----- Dataset extract -----

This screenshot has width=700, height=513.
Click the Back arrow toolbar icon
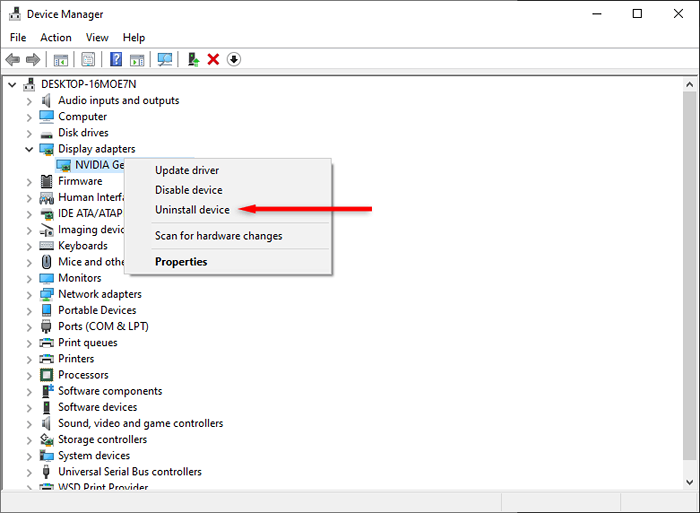coord(12,59)
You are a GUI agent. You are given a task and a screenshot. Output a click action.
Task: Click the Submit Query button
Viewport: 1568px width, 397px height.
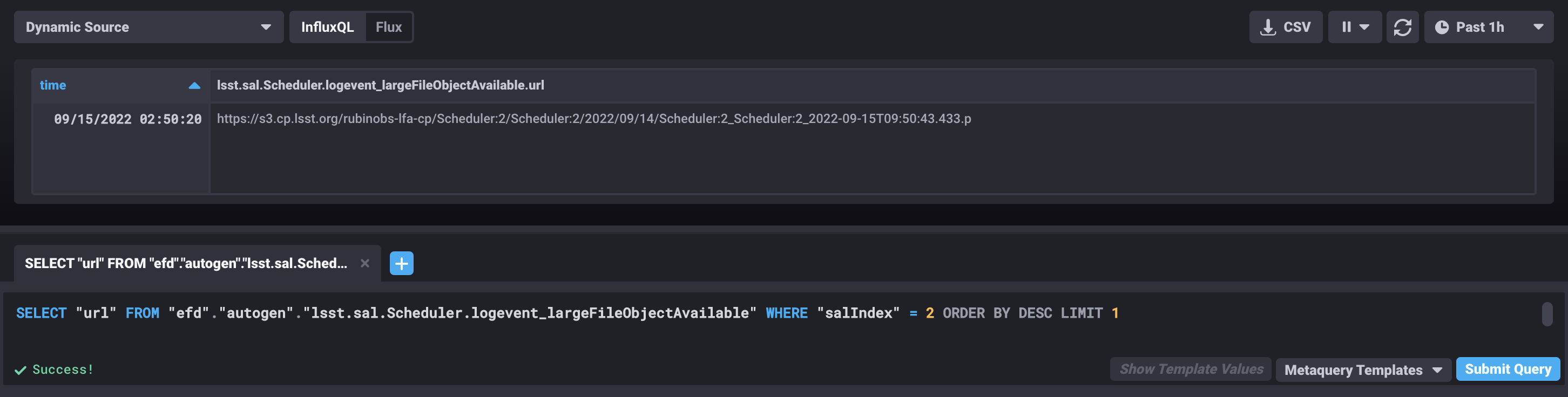[x=1508, y=369]
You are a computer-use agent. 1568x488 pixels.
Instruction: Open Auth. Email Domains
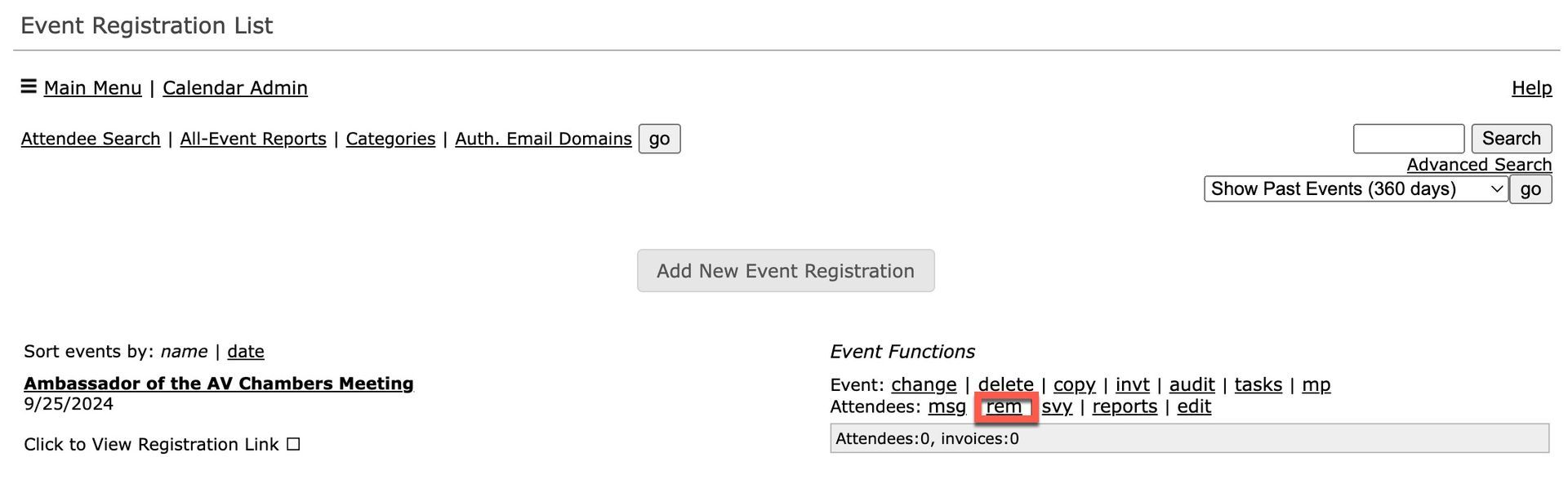(542, 138)
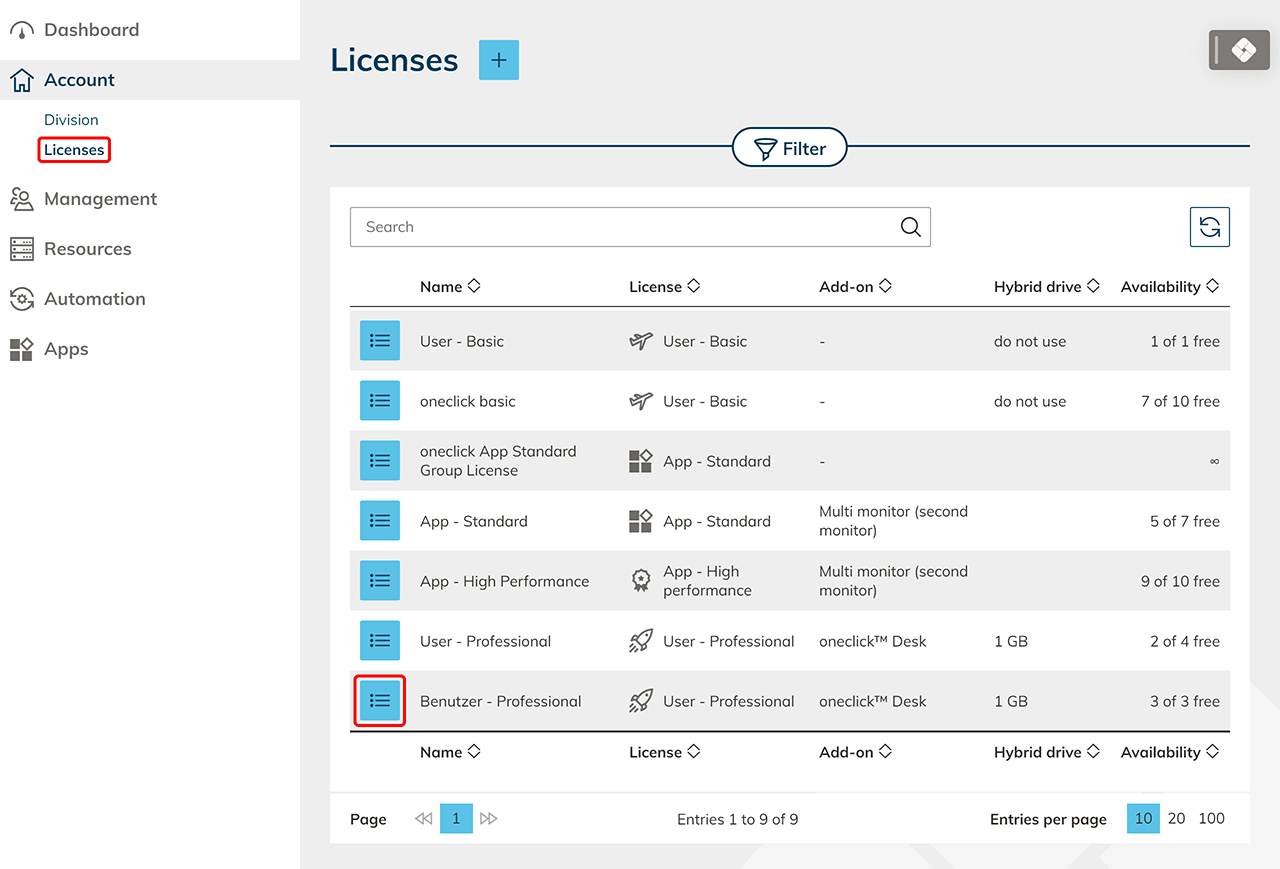Click the magnifier icon in the search box
Image resolution: width=1280 pixels, height=869 pixels.
tap(910, 227)
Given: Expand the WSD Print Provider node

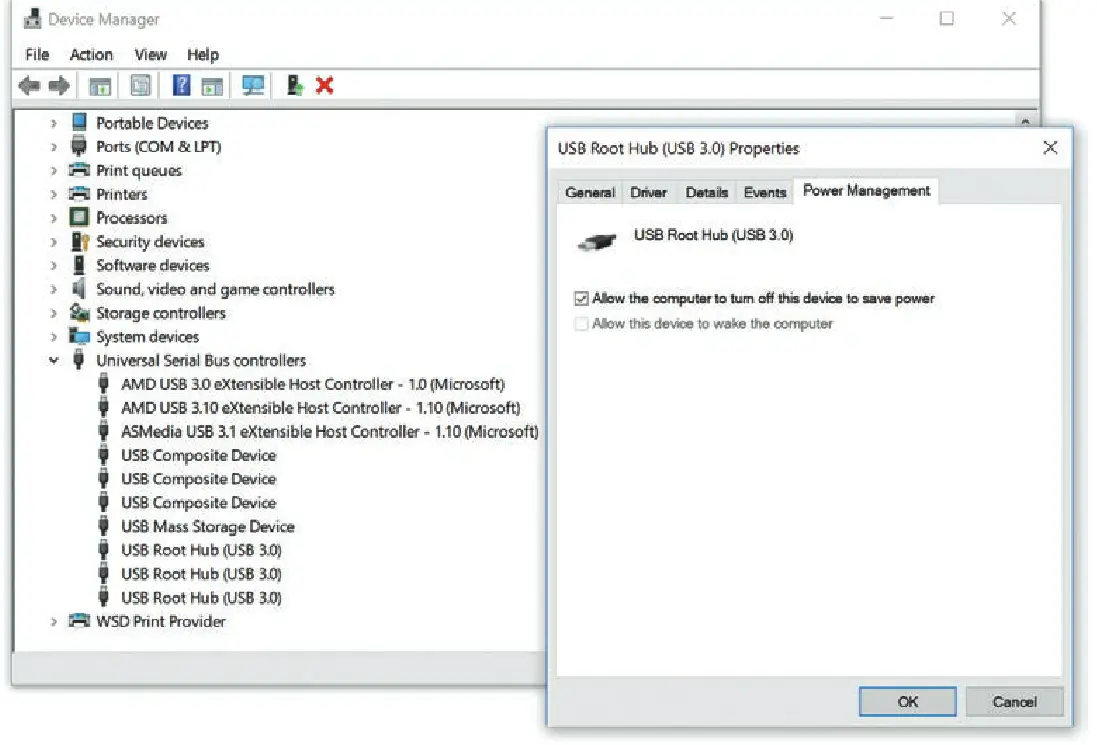Looking at the screenshot, I should 54,622.
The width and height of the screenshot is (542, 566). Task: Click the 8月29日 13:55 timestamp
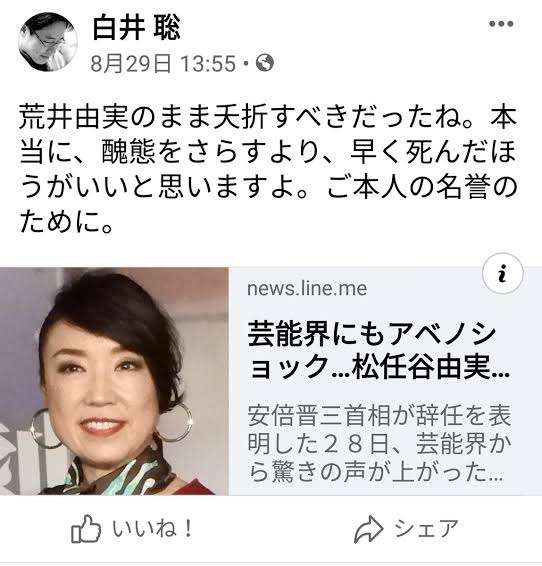point(163,64)
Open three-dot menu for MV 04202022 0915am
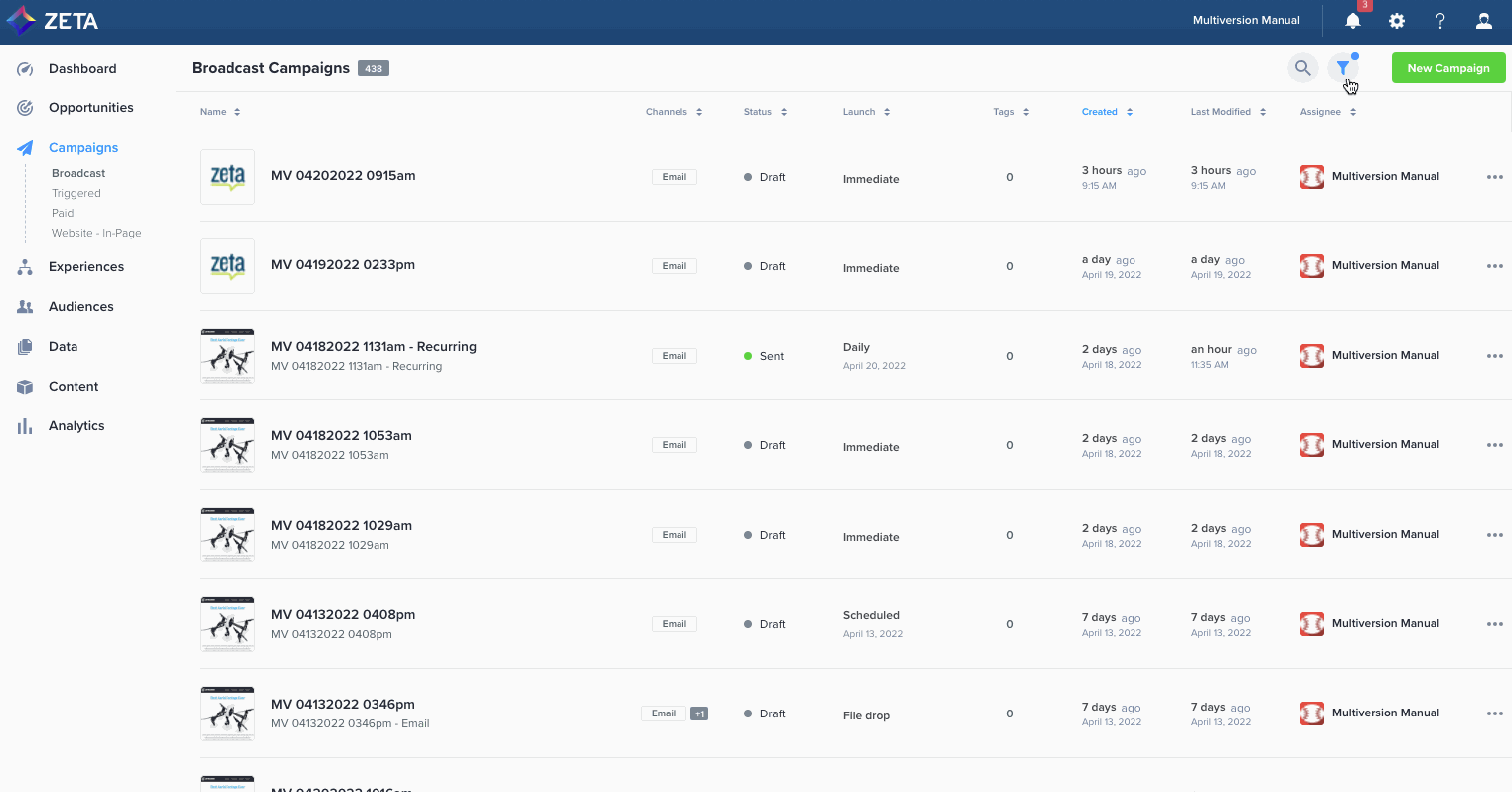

-----

## Required action
Copy out, without any pictures, the lines of the records above from the one containing "Given: Expand the WSD Print Provider node" through the final line, both ends included.

## Your solution
Given: Expand the WSD Print Provider node

Looking at the screenshot, I should 54,622.
The width and height of the screenshot is (542, 566). Task: Click the 8月29日 13:55 timestamp
point(163,64)
Open three-dot menu for MV 04202022 0915am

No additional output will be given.